:: Data supplied ::

════════════════

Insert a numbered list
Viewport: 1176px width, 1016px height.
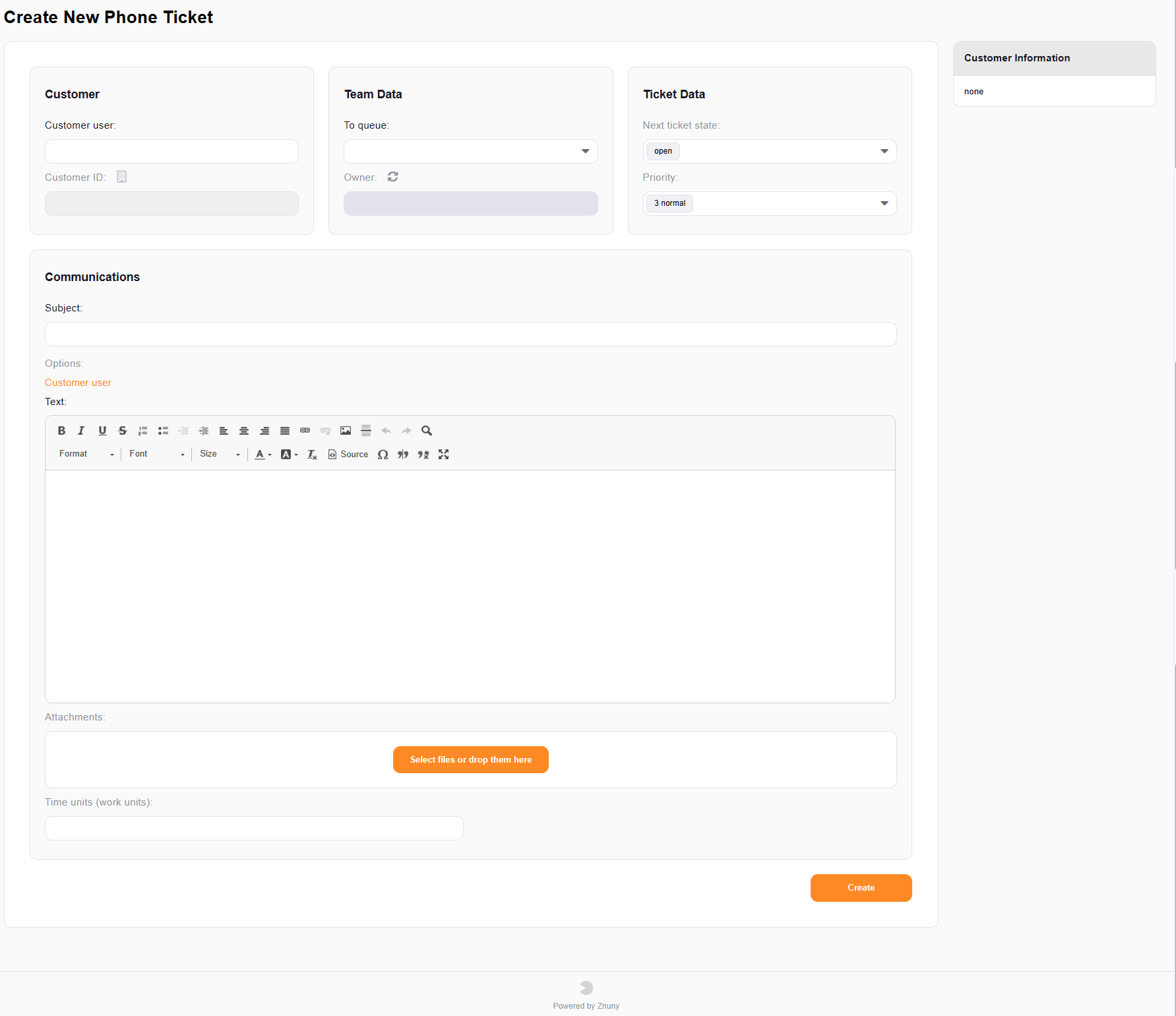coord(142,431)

════════════════

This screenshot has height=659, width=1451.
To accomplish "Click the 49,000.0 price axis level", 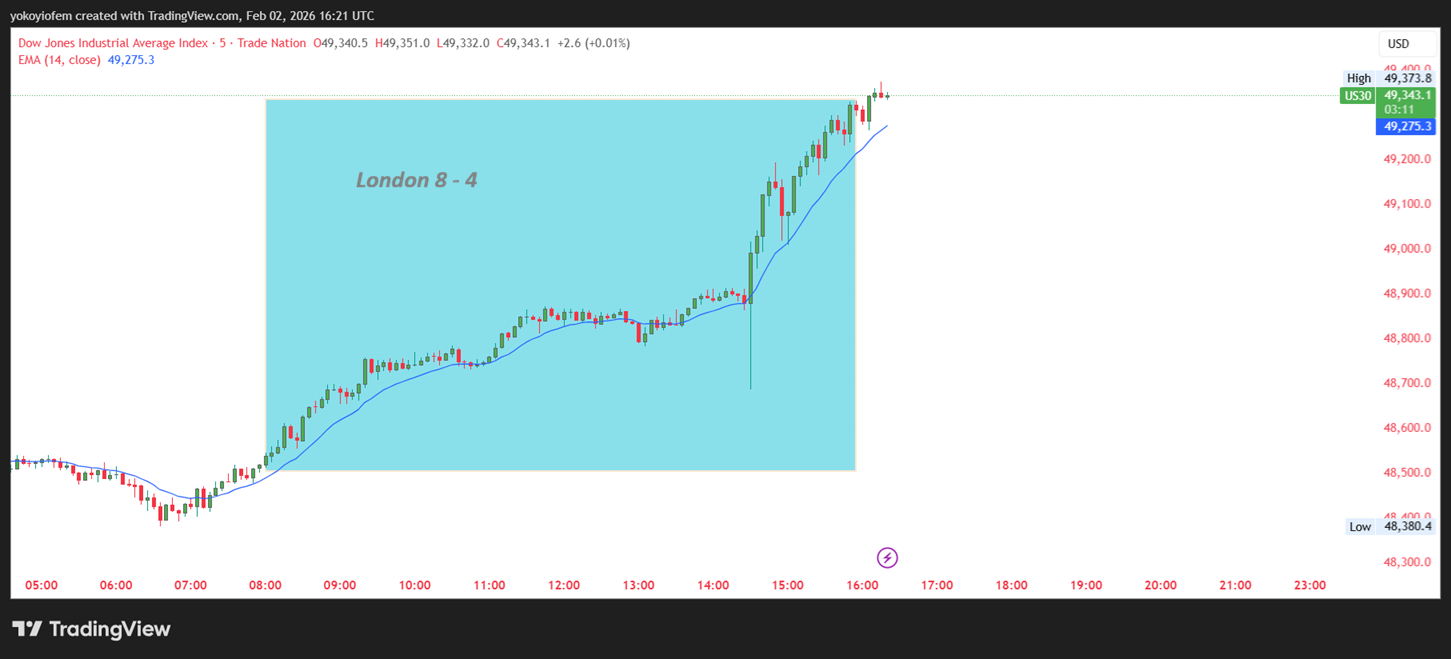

════════════════

:: What you will do ::
Quote the lines above exactly, starting with the one that has "This screenshot has height=659, width=1451." and ending with the one that has "the 49,000.0 price"; drop the pictures and include nothing else.

:: Response box ::
This screenshot has height=659, width=1451.
To accomplish "Click the 49,000.0 price axis level", 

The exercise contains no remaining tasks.